* **Required work**
Only the records, exactly as written, belong in the answer; pictures do not.

═══ Extracted entries ═══

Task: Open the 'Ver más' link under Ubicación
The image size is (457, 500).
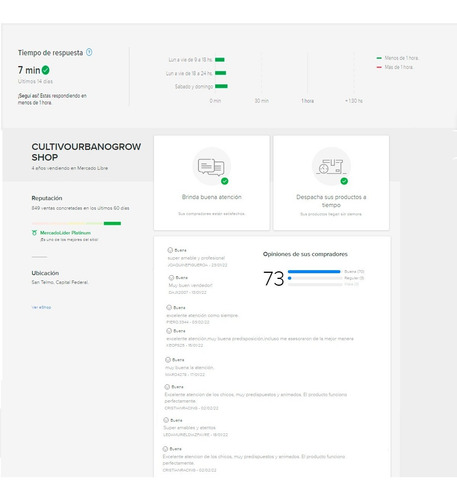Action: point(41,307)
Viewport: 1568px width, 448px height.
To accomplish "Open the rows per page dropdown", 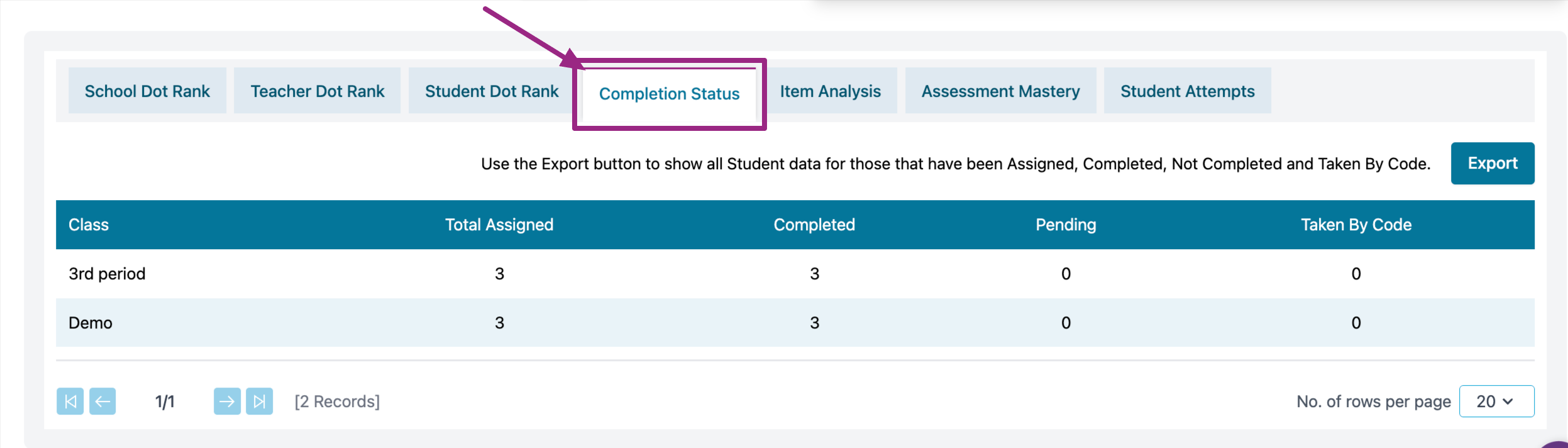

═══

* **Reply**
Task: Open the 'Ver más' link under Ubicación
The image size is (457, 500).
Action: point(41,307)
Viewport: 1568px width, 448px height.
To accomplish "Open the rows per page dropdown", 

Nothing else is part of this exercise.